What is expected: Output the records that follow, with every character intact.

________________________

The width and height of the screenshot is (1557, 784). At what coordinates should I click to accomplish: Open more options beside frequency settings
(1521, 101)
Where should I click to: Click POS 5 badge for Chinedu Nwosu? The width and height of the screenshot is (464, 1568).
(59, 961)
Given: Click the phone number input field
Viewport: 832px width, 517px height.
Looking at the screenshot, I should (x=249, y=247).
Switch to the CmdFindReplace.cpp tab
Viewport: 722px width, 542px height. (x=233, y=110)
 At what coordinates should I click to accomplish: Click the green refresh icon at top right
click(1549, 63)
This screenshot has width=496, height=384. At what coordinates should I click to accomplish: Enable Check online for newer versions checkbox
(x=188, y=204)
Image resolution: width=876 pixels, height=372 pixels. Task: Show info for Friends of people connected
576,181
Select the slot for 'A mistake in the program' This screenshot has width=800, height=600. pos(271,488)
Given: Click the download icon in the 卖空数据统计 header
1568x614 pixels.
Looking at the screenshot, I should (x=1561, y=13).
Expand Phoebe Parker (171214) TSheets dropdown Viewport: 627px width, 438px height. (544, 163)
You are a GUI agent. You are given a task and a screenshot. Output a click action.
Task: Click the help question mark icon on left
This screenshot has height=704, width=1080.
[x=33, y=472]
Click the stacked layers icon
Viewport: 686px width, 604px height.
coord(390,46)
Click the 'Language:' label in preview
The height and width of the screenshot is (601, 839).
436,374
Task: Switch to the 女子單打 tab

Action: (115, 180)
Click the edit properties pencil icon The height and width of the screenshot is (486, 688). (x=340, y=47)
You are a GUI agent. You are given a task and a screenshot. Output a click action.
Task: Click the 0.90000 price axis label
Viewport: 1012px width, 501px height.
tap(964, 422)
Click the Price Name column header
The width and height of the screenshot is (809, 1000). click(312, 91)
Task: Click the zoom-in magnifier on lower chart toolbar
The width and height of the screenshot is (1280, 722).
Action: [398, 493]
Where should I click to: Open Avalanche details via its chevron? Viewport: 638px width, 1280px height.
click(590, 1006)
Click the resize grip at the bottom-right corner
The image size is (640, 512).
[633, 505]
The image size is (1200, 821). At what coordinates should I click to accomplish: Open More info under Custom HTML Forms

________________________

Response area:
The width and height of the screenshot is (1557, 784). At what coordinates should I click to accomplish: Open more options beside frequency settings
(1521, 101)
Where should I click to: Click POS 5 badge for Chinedu Nwosu? The width and height of the screenshot is (464, 1568).
(59, 961)
Given: Click the phone number input field
Viewport: 832px width, 517px height.
Looking at the screenshot, I should (x=249, y=247).
Switch to the CmdFindReplace.cpp tab
Viewport: 722px width, 542px height. (x=233, y=110)
 At what coordinates should I click to accomplish: Click the green refresh icon at top right
click(1549, 63)
This screenshot has width=496, height=384. At what coordinates should I click to accomplish: Enable Check online for newer versions checkbox
(x=188, y=204)
Image resolution: width=876 pixels, height=372 pixels. Task: Show info for Friends of people connected
576,181
Select the slot for 'A mistake in the program' This screenshot has width=800, height=600. pos(271,488)
Given: Click the download icon in the 卖空数据统计 header
1568x614 pixels.
Looking at the screenshot, I should (x=1561, y=13).
Expand Phoebe Parker (171214) TSheets dropdown Viewport: 627px width, 438px height. (544, 163)
You are a GUI agent. You are given a task and a screenshot. Output a click action.
Task: Click the help question mark icon on left
This screenshot has height=704, width=1080.
[x=33, y=472]
Click the stacked layers icon
Viewport: 686px width, 604px height.
coord(390,46)
Click the 'Language:' label in preview
The height and width of the screenshot is (601, 839).
436,374
Task: Switch to the 女子單打 tab

Action: (115, 180)
Click the edit properties pencil icon The height and width of the screenshot is (486, 688). (x=340, y=47)
You are a GUI agent. You are given a task and a screenshot. Output a click action.
Task: Click the 0.90000 price axis label
Viewport: 1012px width, 501px height.
tap(964, 422)
Click the Price Name column header
The width and height of the screenshot is (809, 1000). click(312, 91)
Task: Click the zoom-in magnifier on lower chart toolbar
The width and height of the screenshot is (1280, 722).
Action: [398, 493]
Where should I click to: Open Avalanche details via its chevron? Viewport: 638px width, 1280px height.
click(590, 1006)
Click the resize grip at the bottom-right corner
The image size is (640, 512).
[633, 505]
The image size is (1200, 821). At what coordinates should I click to accomplish: Open More info under Custom HTML Forms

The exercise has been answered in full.